Companies in Brief

Colony Capital: A Tug-of-War Over a White Elephant

An investor group led by Colony Capital lost control of the $2 billion Meadowlands shopping mall to creditors. Designed to include an indoor ski slope and a Ferris wheel, the New Jersey mall sits unfinished after Colony took over the project from the developer, which ran out of money. Frustrated by ongoing delays, the lenders—which include Credit Suisse (CS) and Capmark—elbowed Colony and its partners out. The banks are seeking an operator that will rebrand the complex and complete it before the 2014 Super Bowl at the New Meadowlands Sports Stadium.

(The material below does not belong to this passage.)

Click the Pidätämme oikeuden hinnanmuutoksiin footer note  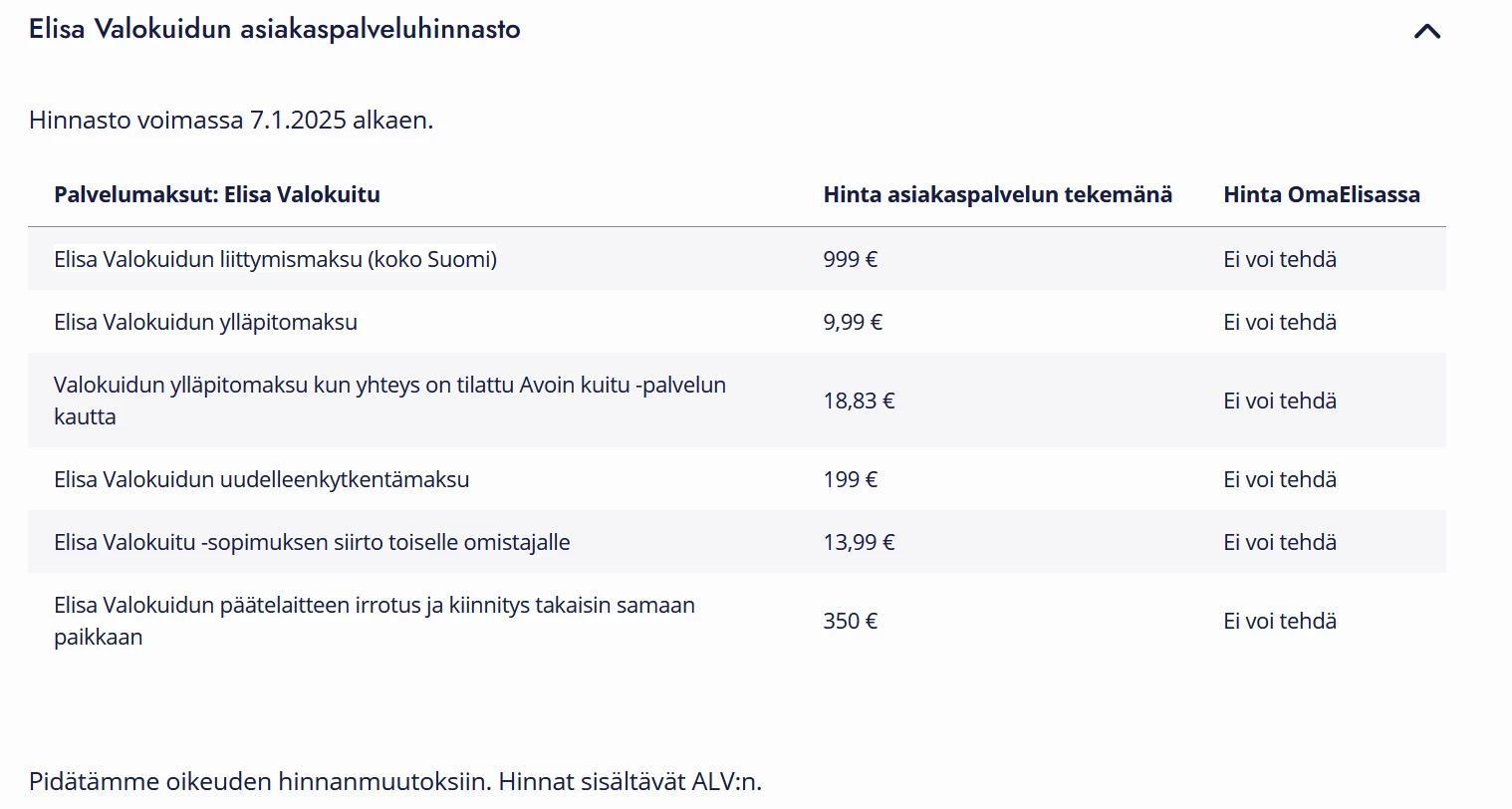coord(394,781)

AIG: Another Sale, Another Loss

American International Group (AIG) will book a $1.9 billion pretax loss from the sale of a majority stake in its consumer lending division to Fortress Investment Group (FIG). American General Finance, which the New York-based insurer had valued at $2.4 billion, has posted about $1.7 billion in operating losses since 2008 and racked up more than $17 billion in debt. AIG's move to divest the unit is part of a broader financial industry trend that has seen Wells Fargo (WFC) and Citigroup (C), among others, pare back consumer loan operations.

Netflix: Putting More Money Behind On-Demand

Netflix's (NFLX) library of on-demand movies is about to get a lot bigger as of Sept. 1. The movie-rental service has inked a five-year, $900 million deal with Viacom's (VIA) pay-television channel Epix that will give Netflix access to films from Paramount Pictures, Lionsgate (LFG), and MGM. Netflix, which built its business on sending DVDs through the mail, says 61 percent of its 15 million subscribers now use the online viewing service.

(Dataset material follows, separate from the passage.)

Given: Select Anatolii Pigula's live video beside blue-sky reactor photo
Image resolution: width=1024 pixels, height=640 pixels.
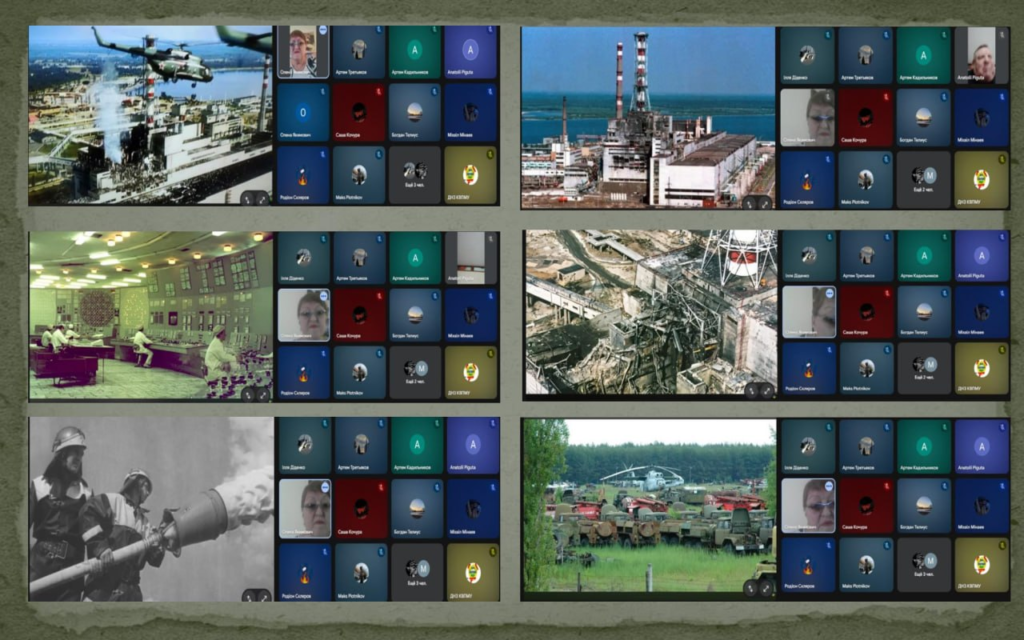Looking at the screenshot, I should point(981,54).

Toyota: Test Show Drivers at Fault in Many Crashes

A new report from the National Highway Traffic Safety Administration shows that Toyota (TM) drivers failed to apply the brakes in 35 of 58 crashes tied to unintended acceleration. The agency also found no evidence of electronics-related causes for the accidents in reviewing the vehicle recorders, known as black boxes. The Japanese automaker says that its tests have revealed no flaws in the electronic controls on its vehicles and that the crashes were caused by motorists who confused the accelerator with the brake pedal. Toyota is facing a shareholder lawsuit accusing the company of failing to disclose defects related to unintended acceleration. A final verdict from the NHTSA won't come until the agency finishes conducting its review.

KKR: The Buyout Firm Is Not Selling

Private equity firm KKR shelved plans to raise $500 million from a sale of its shares, citing unfavorable market conditions. The New York buyout firm founded by Henry Kravis and George Roberts in 1976 transferred its listing to the New York Stock Exchange (NYX) from Amsterdam last month. KKR reported a 29 percent drop in net income for the second quarter because of lower income from investments.

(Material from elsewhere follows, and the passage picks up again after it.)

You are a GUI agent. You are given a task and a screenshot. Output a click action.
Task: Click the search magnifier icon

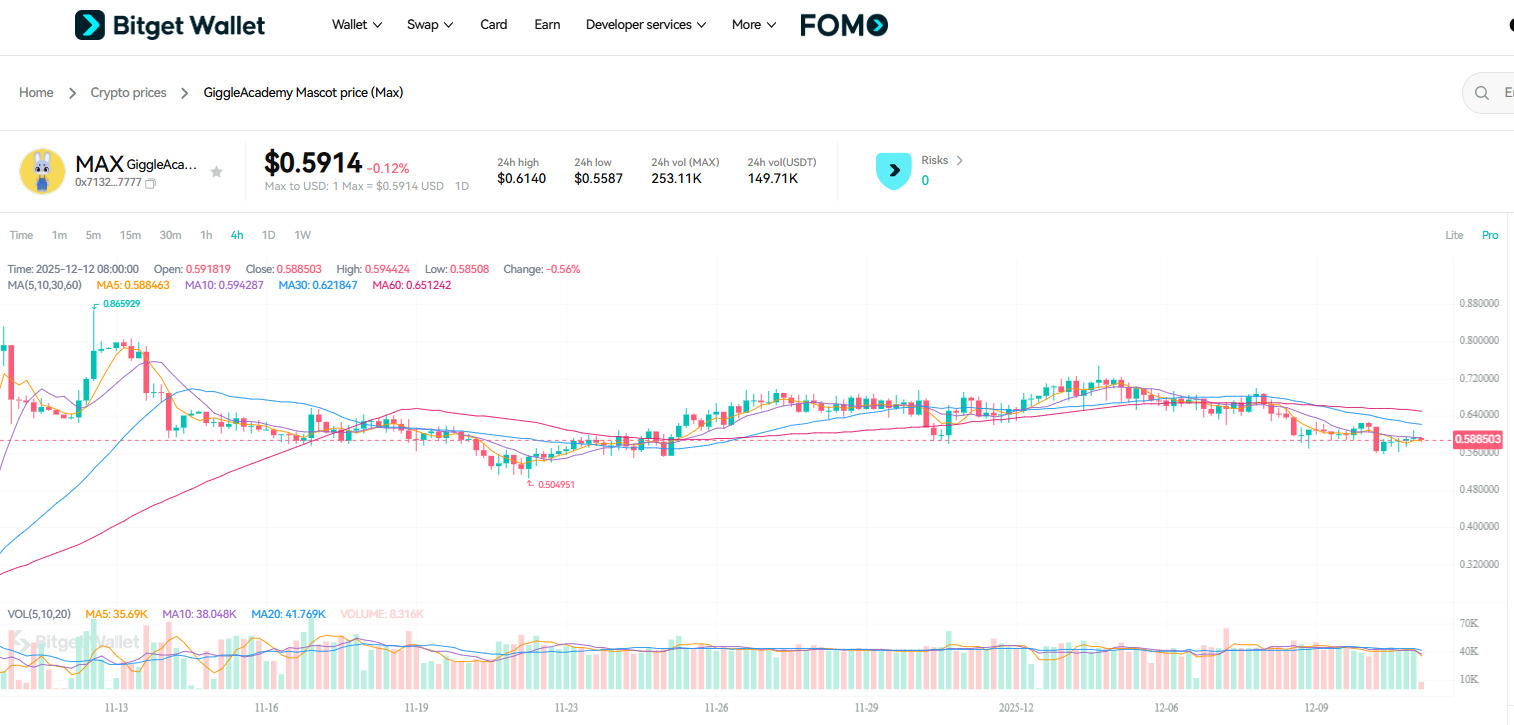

Skype: Will Investors Pay for Something That's Free?

Skype, the Luxembourg-based company that provides software that lets users make telephone and video calls over the Internet for free, filed to sell $100 million of shares in an initial public offering in the U.S. The company, whose investors include eBay (EBAY) and private equity firm Silver Lake, has lost money in four of the last five years. It had 560 million registered users as of the end of June, but only 1.4 percent are paying customers. To remedy that, Skype is developing premium services such as group video calling and pursuing corporate accounts. Separately, satellite TV service BSkyB, which is part owned by News Corp. (NWS), says Skype should not be allowed to trademark its name because it's confusingly similar to the Sky brand.